--- START OF Page text ---

Yes, the CPU executing that PSCI request (SMC) will block here.


> I don't think
> that's what you want to happen while using virtualization, right ?

Absolutely, will use timeout.


>
>>>> +}
>>>> +
>>>> +void __secure r8a7790_apmu_power_off(int cpu)
>>>> +{
>>>> +    int cluster = r8a7790_cluster_id(cpu);
>>>> +    u32 apmu_base;
>>>> +
>>>> +    apmu_base = cluster == 0 ? CA15_APMU_BASE : CA7_APMU_BASE;
>>>> +
>>>> +    /* Request Core Standby for next WFI */
>>>> +    writel(CPUPWR_STANDBY, apmu_base +
>>>> CPUNCR_OFFS(r8a7790_core_id(cpu)));
>>>> +}
>>>> +
>>>> +void __secure r8a7790_assert_reset(int cpu)
>>>> +{
>>>> +    int cluster = r8a7790_cluster_id(cpu);
>>>> +    u32 mask, magic, rescnt;
>>>> +
>>>> +    mask = BIT(3 - r8a7790_core_id(cpu));
>>>> +    magic = cluster == 0 ? CA15RESCNT_CODE : CA7RESCNT_CODE;
>>>> +    rescnt = RST_BASE + (cluster == 0 ? CA15RESCNT : CA7RESCNT);
>>>> +    writel((readl(rescnt) | mask) | magic, rescnt);
>>>> +}
>>>> +
>>>> +void __secure r8a7790_deassert_reset(int cpu)
>>>> +{
>>>> +    int cluster = r8a7790_cluster_id(cpu);
>>>> +    u32 mask, magic, rescnt;
>>>> +
>>>> +    mask = BIT(3 - r8a7790_core_id(cpu));
>>>> +    magic = cluster == 0 ? CA15RESCNT_CODE : CA7RESCNT_CODE;
>>>> +    rescnt = RST_BASE + (cluster == 0 ? CA15RESCNT : CA7RESCNT);
>>>> +    writel((readl(rescnt) & ~mask) | magic, rescnt);
>>>> +}
>>>> +
>>>> +void __secure r8a7790_system_reset(void)
>>>> +{
>>>> +    u32 bar;
>>>> +
>>>> +    /*
>>>> +     * Before configuring internal watchdog timer (RWDT) to reboot
>>>> system
>>>> +     * we need to re-program BAR registers for the boot CPU to jump to
>>>> +     * bootrom code. Without taking care of, the boot CPU will jump to
>>>> +     * the reset vector previously installed in ICRAM1, since BAR
>>>> registers
>>>> +     * keep their values after watchdog triggered reset.
>>>> +     */
>>>> +    bar = (BOOTROM >> 8) & 0xfffffc00;
>>>> +    writel(bar, RST_BASE + CA15BAR);
>>>> +    writel(bar | SBAR_BAREN, RST_BASE + CA15BAR);
>>>> +    writel(bar, RST_BASE + CA7BAR);
>>>> +    writel(bar | SBAR_BAREN, RST_BASE + CA7BAR);
>>>> +    dsb();
>>>> +
>>>> +    /* Now, configure watchdog timer to reboot the system */
>>>> +
>>>> +    /* Trigger reset when counter overflows */
>>>> +    writel(WDTRSTCR_CODE | 0x2, RST_BASE + WDTRSTCR);
>>>> +    dsb();
>>>> +
>>>> +    /* Stop counter */
>>>> +    writel(RWTCSRA_CODE, RWDT_BASE + RWTCSRA);
>>>> +
>>>> +    /* Initialize counter with the highest value  */
>>>> +    writel(RWTCNT_CODE | 0xffff, RWDT_BASE + RWTCNT);
>>>> +
>>>> +    while (readb(RWDT_BASE + RWTCSRA) & RWTCSRA_WRFLG)

--- END OF Page text ---

--- Set of tasks ---
1/ In the patch review, replace "virtualization" with "power management" and write out the passage from "Yes, the CPU" to "will use timeout.".
2/ Name every function that the patch review defines with the __secure keyword.

--- START OF Given records ---

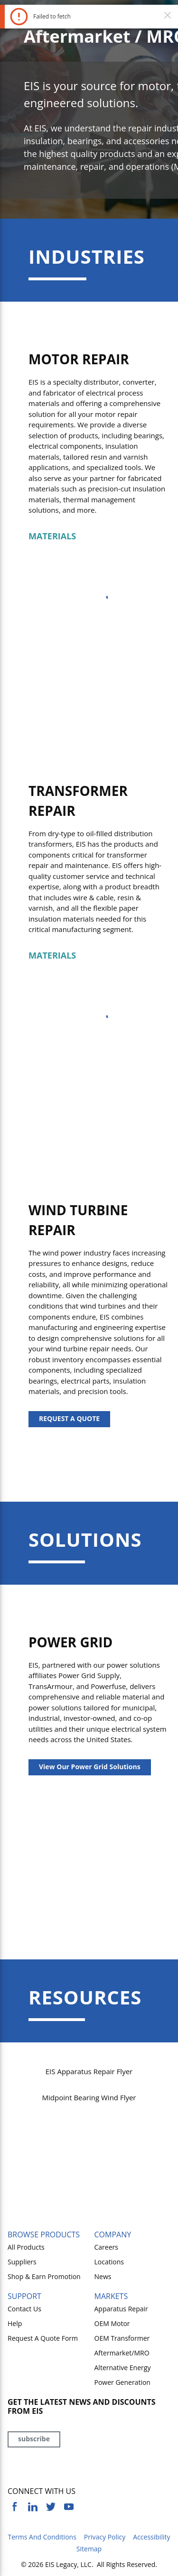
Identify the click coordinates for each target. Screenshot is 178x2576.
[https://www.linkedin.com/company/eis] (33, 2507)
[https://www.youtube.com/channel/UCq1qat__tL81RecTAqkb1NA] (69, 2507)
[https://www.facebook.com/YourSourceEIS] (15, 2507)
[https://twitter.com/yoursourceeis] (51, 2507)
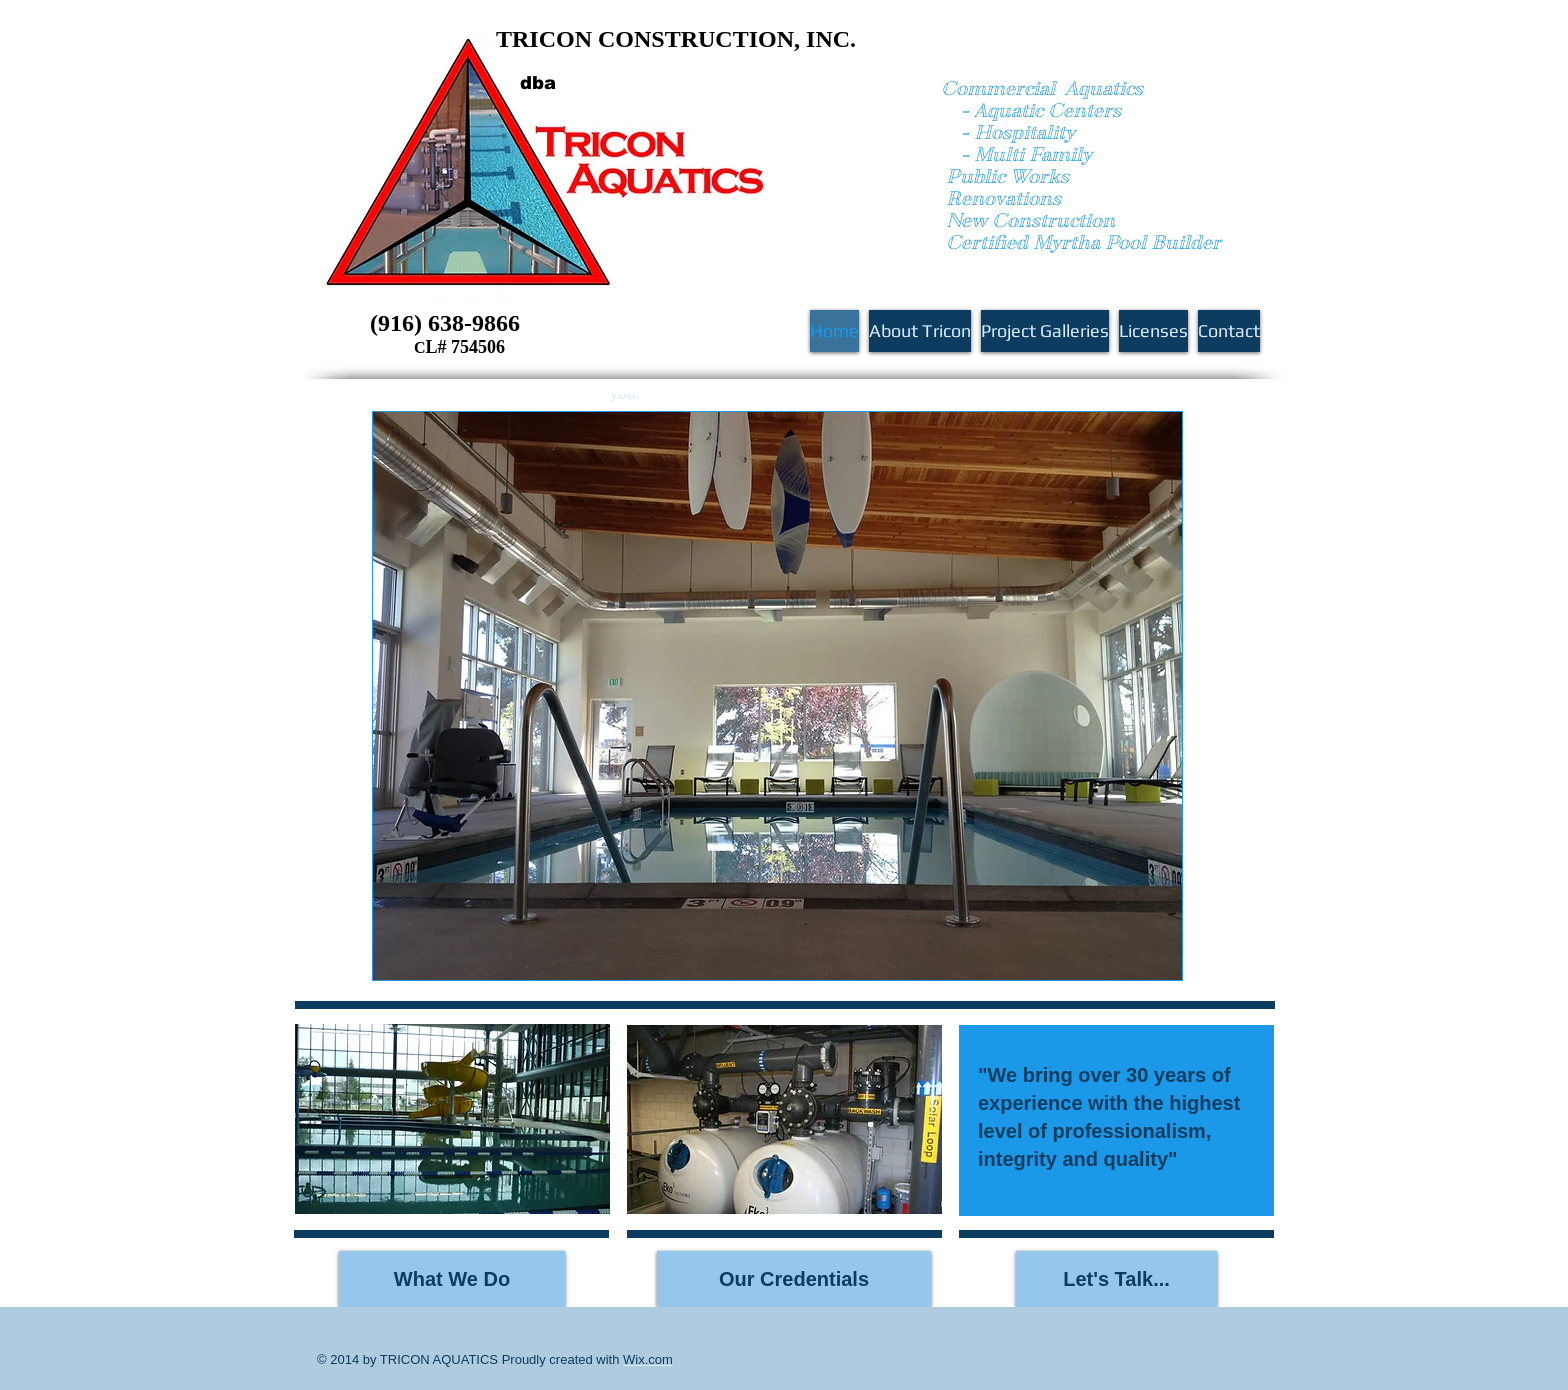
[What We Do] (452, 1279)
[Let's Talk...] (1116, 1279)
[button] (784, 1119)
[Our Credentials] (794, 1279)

--- END OF Given records ---

--- Solved tasks ---
1/
Yes, the CPU executing that PSCI request (SMC) will block here.


> I don't think
> that's what you want to happen while using power management, right ?

Absolutely, will use timeout.

2/
r8a7790_apmu_power_off
r8a7790_assert_reset
r8a7790_deassert_reset
r8a7790_system_reset